Here are the typical waiting periods you'll see, but make sure you check your policy in case yours is different:
- 12 months: pre-existing conditions, childbirth
- 2 months: all other hospital treatments including psychiatry, end-of-life care and rehab
- 0-2 days: accidents and ambulance
By law, any waiting periods you've already waited out under another policy will be ported over to any new policy so that you don't have to wait again.
Tips for finding cheap hospital cover
You may want the cheapest policy possible because you're young and in shape, or you just want to avoid the Medicare Levy Surcharge and the Lifetime Health Cover loading. That's perfectly legit. So here are some ways you can save, as well as some things to look out for to avoid getting ripped off.
- Check you’re not paying for things you won’t use. If you’re paying for a top hospital cover, sometimes the main difference could be treatments like pregnancy – if you’re not planning on getting pregnant, this could be an easy way to cut some costs.
- Pay in advance.
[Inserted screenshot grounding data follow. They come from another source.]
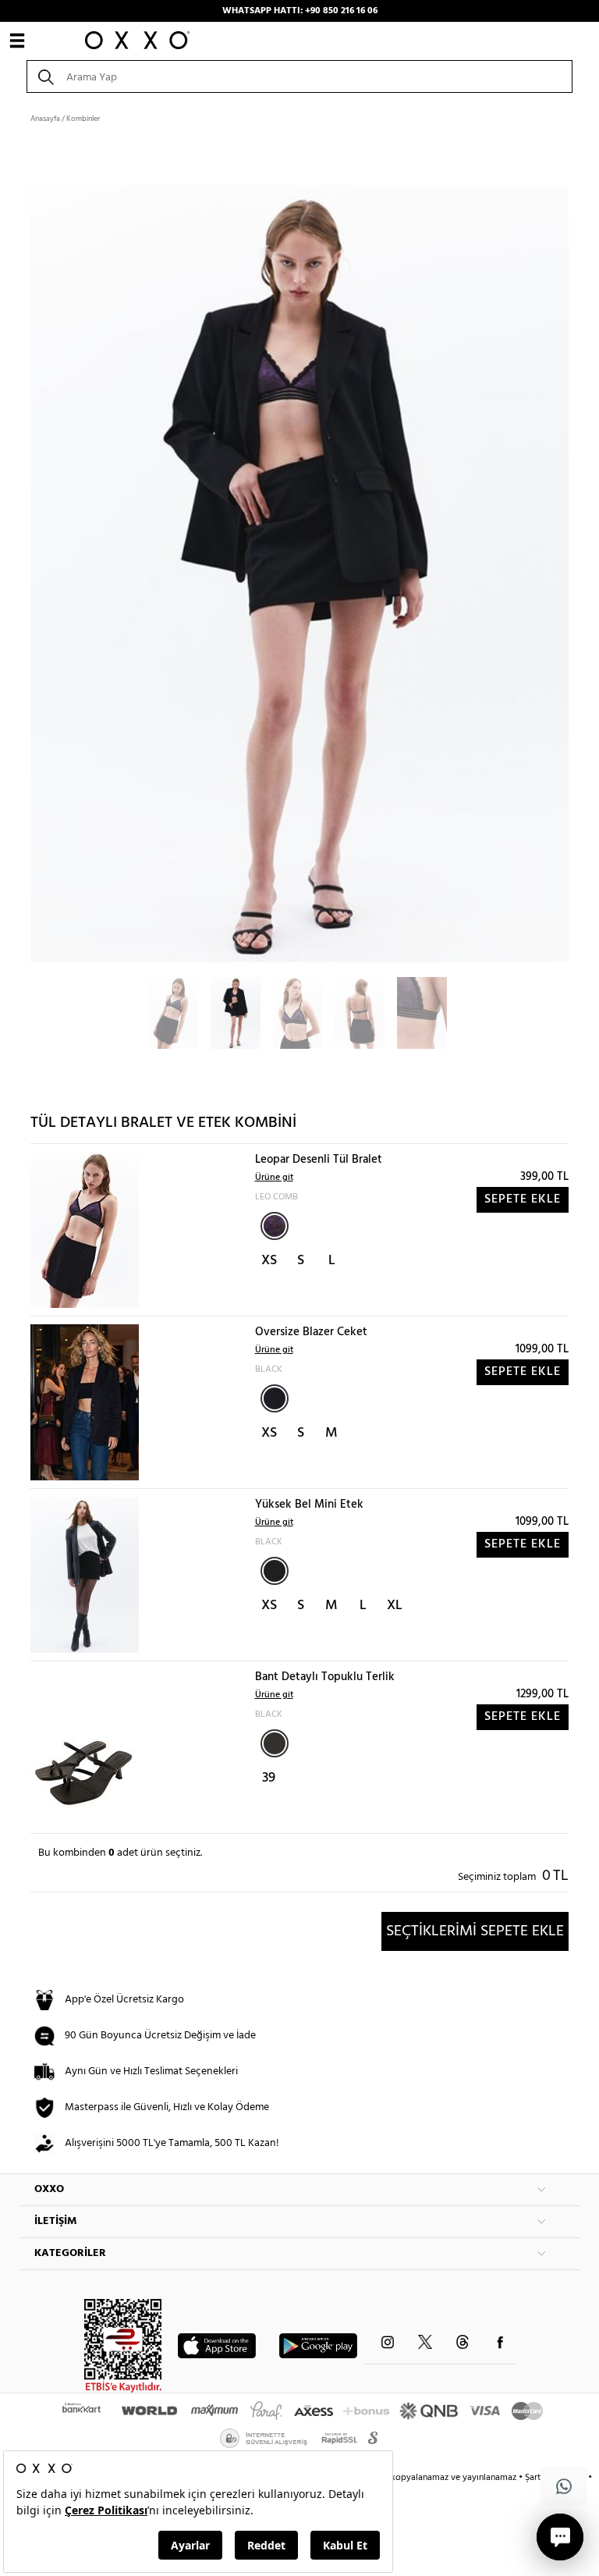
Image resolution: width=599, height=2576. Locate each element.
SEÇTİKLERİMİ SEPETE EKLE (475, 1931)
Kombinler (83, 118)
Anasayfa (45, 118)
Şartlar (539, 2477)
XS (269, 1260)
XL (394, 1605)
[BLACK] (275, 1398)
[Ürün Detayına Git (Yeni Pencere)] (84, 1230)
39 (268, 1778)
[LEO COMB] (275, 1226)
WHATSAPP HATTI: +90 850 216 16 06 (299, 11)
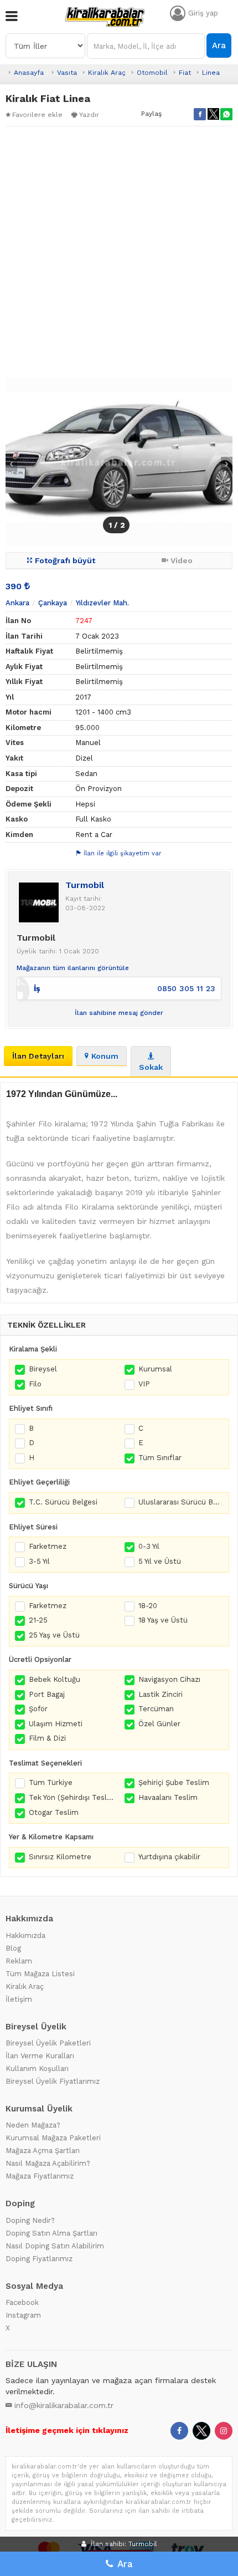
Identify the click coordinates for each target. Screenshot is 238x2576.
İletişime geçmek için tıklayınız (67, 2430)
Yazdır (89, 115)
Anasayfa (29, 72)
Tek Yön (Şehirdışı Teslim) (71, 1797)
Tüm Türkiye (51, 1782)
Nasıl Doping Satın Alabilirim (55, 2246)
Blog (13, 1948)
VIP (144, 1384)
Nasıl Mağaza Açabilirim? (48, 2163)
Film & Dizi (47, 1738)
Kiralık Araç (107, 72)
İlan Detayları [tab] (38, 1056)
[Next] (226, 464)
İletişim (19, 1999)
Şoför (38, 1709)
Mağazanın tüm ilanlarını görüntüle (73, 968)
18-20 (147, 1605)
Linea (211, 72)
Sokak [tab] (151, 1067)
Some insurers will give you a discount if you pay for the entire year up front.
- Beat the annual increase. You can lock in your current rates if you pay for the whole year before premiums go up on March 31st.
- Use direct debit. Some insurers will give you a discount for making their lives easier (and yours) by setting up direct debit.
- Increase your out-of-pocket expenses. You'll be able to save on your premium by choosing cover with higher a excess and co-payments. Just make sure you can afford these future out-of-pocket fees should you ever need to pay them.
- Join through an industry group. These are called restricted funds, and are available to members of industry groups like doctors, teachers, police and armed services. They sometimes have lower premiums and higher benefits.